Mount Edgecumbe Information Statement, April 22, 2022
Current observations A swarm of earthquakes was detected in the vicinity of Mount Edgecumbe volcano beginning on Monday, April 11, 2022. There were hundreds of small quakes in the swarm, though the large majority were too small to locate. Over the past few days, earthquake activity has declined and is currently at background levels. Information can be found anytime on the Edgecumbe page HERE.
The recent swarm inspired an in-depth analysis of the last 7.5 years of ground deformation detectable with radar satellite data. Analysis of these data from recent years reveals a broad area, about 17 km (10.5 miles) in diameter, of surface uplift centered about 2.5 km (1.5 miles) to the east of Mt Edgecumbe. This uplift began in August 2018 and has been continuing to the present at a rate of up to 8.7 cm/yr (3.4 in/yr) in the center of the deforming area.
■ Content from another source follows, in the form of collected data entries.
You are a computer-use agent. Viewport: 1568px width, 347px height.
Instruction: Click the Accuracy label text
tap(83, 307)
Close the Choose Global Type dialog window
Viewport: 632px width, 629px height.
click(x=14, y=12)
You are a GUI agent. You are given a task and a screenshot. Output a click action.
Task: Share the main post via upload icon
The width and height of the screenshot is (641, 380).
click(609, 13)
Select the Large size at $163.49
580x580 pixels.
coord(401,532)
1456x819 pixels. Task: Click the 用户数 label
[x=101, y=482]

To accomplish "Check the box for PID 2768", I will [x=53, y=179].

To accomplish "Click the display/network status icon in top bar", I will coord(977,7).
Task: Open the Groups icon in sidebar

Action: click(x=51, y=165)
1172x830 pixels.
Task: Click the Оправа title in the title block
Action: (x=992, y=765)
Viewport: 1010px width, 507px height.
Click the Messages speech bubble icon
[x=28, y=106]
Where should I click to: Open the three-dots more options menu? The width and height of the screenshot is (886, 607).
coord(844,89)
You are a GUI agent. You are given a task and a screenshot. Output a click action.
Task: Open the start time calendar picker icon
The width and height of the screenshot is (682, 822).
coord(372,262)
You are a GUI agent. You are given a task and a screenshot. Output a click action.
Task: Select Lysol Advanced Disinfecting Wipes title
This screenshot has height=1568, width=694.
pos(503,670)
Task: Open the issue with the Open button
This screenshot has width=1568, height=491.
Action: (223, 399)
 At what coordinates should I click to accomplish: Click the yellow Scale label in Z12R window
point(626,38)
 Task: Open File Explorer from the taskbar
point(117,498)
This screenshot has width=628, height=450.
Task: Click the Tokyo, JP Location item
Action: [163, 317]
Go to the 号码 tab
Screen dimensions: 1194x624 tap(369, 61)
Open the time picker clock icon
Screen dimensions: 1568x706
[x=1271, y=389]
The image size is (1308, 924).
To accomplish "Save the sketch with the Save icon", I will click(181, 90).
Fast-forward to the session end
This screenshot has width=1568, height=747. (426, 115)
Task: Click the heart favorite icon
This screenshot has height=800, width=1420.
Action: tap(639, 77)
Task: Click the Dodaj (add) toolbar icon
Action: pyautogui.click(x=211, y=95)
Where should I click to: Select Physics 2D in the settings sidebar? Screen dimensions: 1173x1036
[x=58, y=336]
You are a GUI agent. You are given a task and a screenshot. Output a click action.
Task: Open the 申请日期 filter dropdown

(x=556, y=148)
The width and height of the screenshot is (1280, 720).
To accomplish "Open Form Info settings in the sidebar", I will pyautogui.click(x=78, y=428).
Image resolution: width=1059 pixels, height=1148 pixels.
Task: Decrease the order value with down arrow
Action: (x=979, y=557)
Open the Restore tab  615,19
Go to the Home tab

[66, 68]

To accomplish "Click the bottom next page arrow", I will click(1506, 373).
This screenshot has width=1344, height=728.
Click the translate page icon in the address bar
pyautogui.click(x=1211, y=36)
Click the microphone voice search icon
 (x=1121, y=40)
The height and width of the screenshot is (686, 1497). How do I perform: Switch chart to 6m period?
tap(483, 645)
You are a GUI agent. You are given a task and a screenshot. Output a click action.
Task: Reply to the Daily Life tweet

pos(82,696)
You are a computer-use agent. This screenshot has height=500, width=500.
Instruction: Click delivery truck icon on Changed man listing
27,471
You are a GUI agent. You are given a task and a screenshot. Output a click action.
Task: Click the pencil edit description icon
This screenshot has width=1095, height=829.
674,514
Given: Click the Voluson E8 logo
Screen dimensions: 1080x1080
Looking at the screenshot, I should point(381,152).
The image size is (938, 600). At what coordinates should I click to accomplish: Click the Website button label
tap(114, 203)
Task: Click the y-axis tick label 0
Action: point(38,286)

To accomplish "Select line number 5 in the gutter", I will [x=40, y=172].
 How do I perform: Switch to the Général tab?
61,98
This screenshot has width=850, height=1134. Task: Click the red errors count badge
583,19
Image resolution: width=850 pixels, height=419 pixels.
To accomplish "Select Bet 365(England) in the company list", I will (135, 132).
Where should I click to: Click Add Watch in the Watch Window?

Deformation has been constant since 2018, and there has not been an increase with the recent earthquake activity. The total deformation since 2018 is about 27 cm (10.6 inches).
Retrospective analysis of earthquake data in the area of Mount Edgecumbe shows that a small number of earthquakes started occurring under the volcano in 2020. The recent earthquake activity that started on April 11 was unusual in having a greater number of events, however. The earthquakes detected under the volcano since 2020 are all M3.0 or smaller. Note that only the largest of the earthquakes can be located by regional seismic networks; hundreds of very small additional events have been detected, but not located. A map showing earthquake locations in the area, including those occurring on regional faults, can be found here:
There have been no visual changes, surface temperature changes, or gas emissions observed.
The coincidence of earthquakes and ground deformation in time and location suggests that these signals are likely due to the movement of magma beneath Mount Edgecumbe, as opposed to tectonic activity. Initial modeling of the deformation signal shows that it is consistent with an intrusion of new material (magma) at about 5 km (3.1 miles) below sea level. The earthquakes likely are caused by stresses in the crust due to this intrusion and the substantial uplift that it is causing.
Intrusions of new magma under volcanoes do not always result in volcanic eruptions. The deformation and earthquake activity at Edgecumbe may cease with no eruption occurring. If the magma rises closer to the surface, this would lead to changes in the deformation pattern and an increase in earthquake activity. Therefore, it is very likely that if an eruption were to occur it would be preceded by additional signals that would allow advance warning.
There is no local volcano monitoring network at Edgecumbe. The closest seismic station is in Sitka, 24 km (15 miles) to the east of the volcano and is operated by the National Tsunami Warning Center. Updated satellite radar observations become available on weekly timescales.
AVO has begun plans to add to current monitoring capabilities, possibly by adding instruments closer to the volcano. In the meantime, we are monitoring Edgecumbe using existing regional seismic stations and satellite data.
Mount Edgecumbe is a 976 m (3202 ft) high stratovolcano on Kruzof Island located 24 km (15 mi) west of Sitka, Alaska, and is part of a broader volcanic field of lava domes and craters on southern Kruzof Island and surrounding submarine vicinity. There are no written observations of eruptions from the volcanic field; Tlingit oral history describes small eruptions from about 800 years ago. Geologic investigations show that eruptions 13,000 to 14,500 years ago produced at least one widespread regional tephra (ash) layer around 1 m thick near Sitka and over 30 m thick on parts of Kruzof Island. Smaller eruptions occurred between 6,000 and 4,000 years ago. The volcanic field has erupted a wide range of basalt to rhyolite compositions from numerous vents over the past 600,000 years. The primary hazards of past eruptions, and thus likely in future eruptions, have been volcanic ash emissions producing local and region ashfall and drifting ash clouds. Volcanic lahars (sediment-rich debris flows), pyroclastic flows (hot rock avalanches), and lava flows have also occurred on the flanks of Mount Edgecumbe. Mount Edgecumbe and the surrounding volcanic field lies within the Tongass National Forest.